“Either I’m nobody, or I’m a nation” – on Walcott, Identity, and Representation

As with the deaths of so many significant people, I learned of Derek Walcott’s passing on a social media news feed yesterday morning. This time, it was Twitter. Derek Walcott, St Lucian poet and Nobel laureate, has died in his home at the age of 87.

Walcott’s work came into my life during high school. I was one of a mere handful of brown kids: the only non-white girl in my year. Being mixed-race in a less-than-diverse community, every space I occupied was defined by my otherness, but none of that mattered to me when studying literature. I loved Shakespeare, Edward Lear, Lewis Carroll. I could recite large passages of A Midsummer Night’s Dream from memory, composed limericks for fun, and rewrote classics from minor characters’ perspectives. I loved to write, but so rarely found characters or authors I could relate to. I remember being five and poring over an adaptation of a Persian folk tale, the illustrated Lemon Princess being the closest likeness to myself I’d ever seen. At ten, I found a children’s story set on a fictional Polynesian island, and the similarities to Caribbean culture were tenuous, but I clutched at them in delight. It was not until my GCSE English class began work on a specific anthology of poems written by immigrants and people of colour that I was exposed to the notion that people of colour from non-Western countries could be included as authors in capital-L Literature.
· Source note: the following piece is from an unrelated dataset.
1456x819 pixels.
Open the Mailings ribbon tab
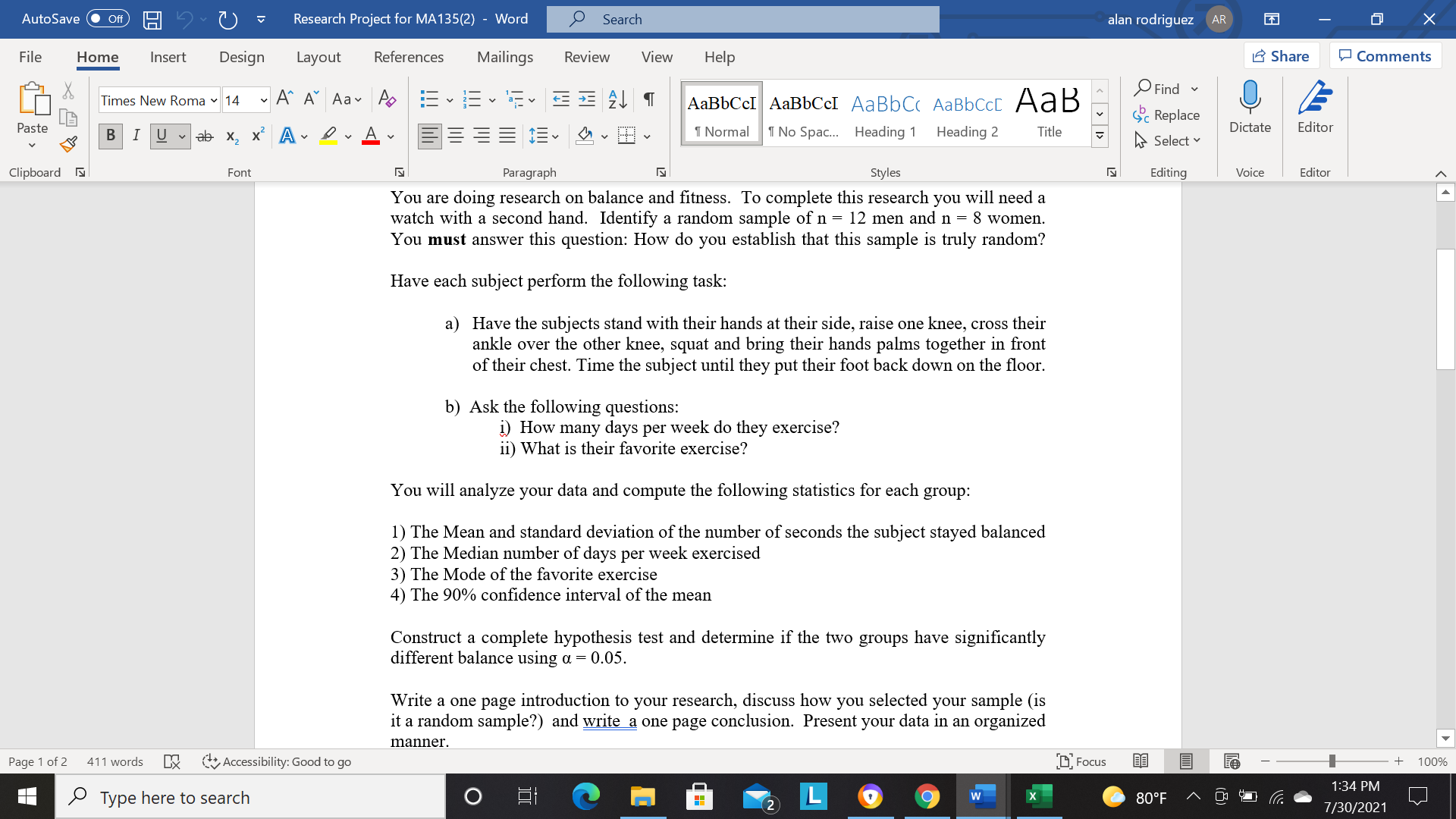pos(504,57)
That revelation began with Walcott’s poem Love After Love. 


 In that class, something significant slotted into place. Suddenly the literature I was immersed in had points of reference I could relate to: in Walcott’s writing I recognised the dialect, the geography, the lyricism of my Caribbean ancestors – even references to the Savannah I have so often walked around. Walcott’s poetry encapsulates the grandeur and complexity of the Caribbean, the dignity and grace so deeply embedded into the archipelago; it weighs the ambiguity and complexity of identity that comes with colonisation. My mother was born one year after Trinidad’s independence, and frequently comments on the similarities between the Caribbean culture she was born into and the British culture in which she raised her children.

Despite my English accent, Northern Irish surname, and Canadian citizenship, anyone who knows me knows how proudly I wear my Trinidadian heritage. It is an unrequited love. The island calls me beti and doudou only from a distance. My grandmother insists that the way I knead roti dough is hereditary, that it swells on the tawa just like my great-grandmother’s used to. My aunties frequently mistake me for my mother’s 20-something likeness, and I grew up listening to a cassette tape of Sparrow’s greatest hits – but on returning to the island it reminds me, as Walcott writes in The Star-Apple Kingdom, “I have no nation now but the imagination”.
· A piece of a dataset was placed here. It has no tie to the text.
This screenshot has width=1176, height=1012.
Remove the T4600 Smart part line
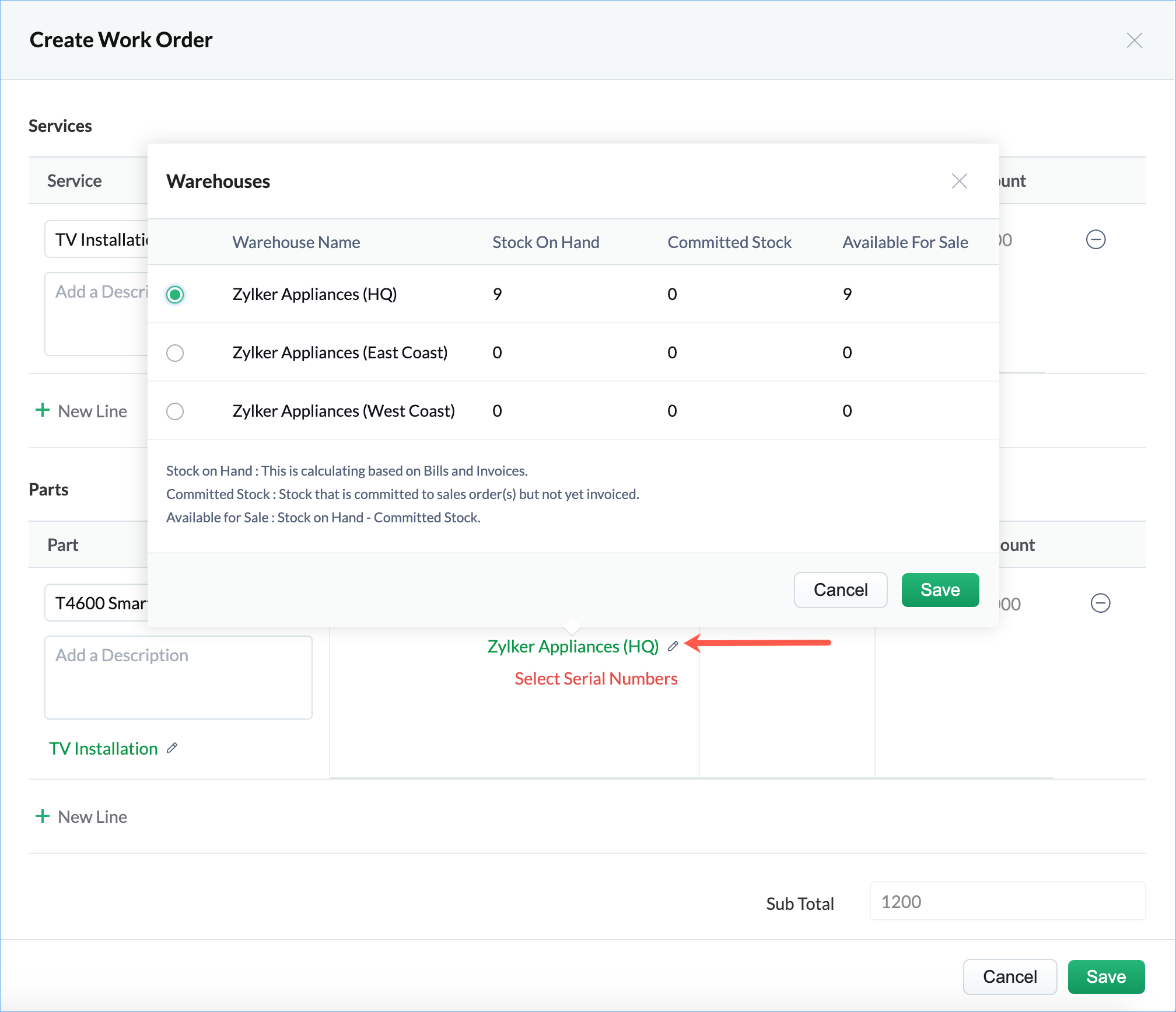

Since moving to Toronto, I am orbited by two questions: Where is my accent from? and What’s my background? Because, you know, I look like I could be from anywhere. The latter has followed me since birth, and I imagine will be a lifelong companion. We are lucky, here, to live in one of the most diverse cities in the world. When I tell my Toronto-born friends how my family used to drive to the next city over just to be able to buy spices at the West Indian grocer’s, they are incredulous. They are amazed that until I came to Glendon and met Asha, I knew no Trinidadian diaspora that weren’t somehow related to me. And yet for people of colour, particularly those of us who do not fit comfortably into an ethnicity category when filling out paperwork, we are so lacking representation in media: the existing literature is often overlooked, POC characters are cast to white actors, and we exist in a middle ground.
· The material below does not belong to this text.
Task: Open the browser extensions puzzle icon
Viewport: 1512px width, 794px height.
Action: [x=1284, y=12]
Poetry is the great love of my life. It is what I turn to for solace, for escape, for inspiration. In the years that followed that pivotal high school English class, I’ve devoured the works of incredible poets of colour from Maya Angelou and Alice Walker to Khalil Gibran and Ben Okri; Rumi, Warsan Shire, John Agard. Yet to the teacher who first introduced me to Walcott I will always owe something profound. His work was the hinge and threshold of my own awareness of what people like me are capable of. That identity and history are forever intertwined. That no-one can take my identity from me, even if they cannot see it. That quiet revolution was how I learned the desperate importance of representation – something I will advocate for the rest of my life.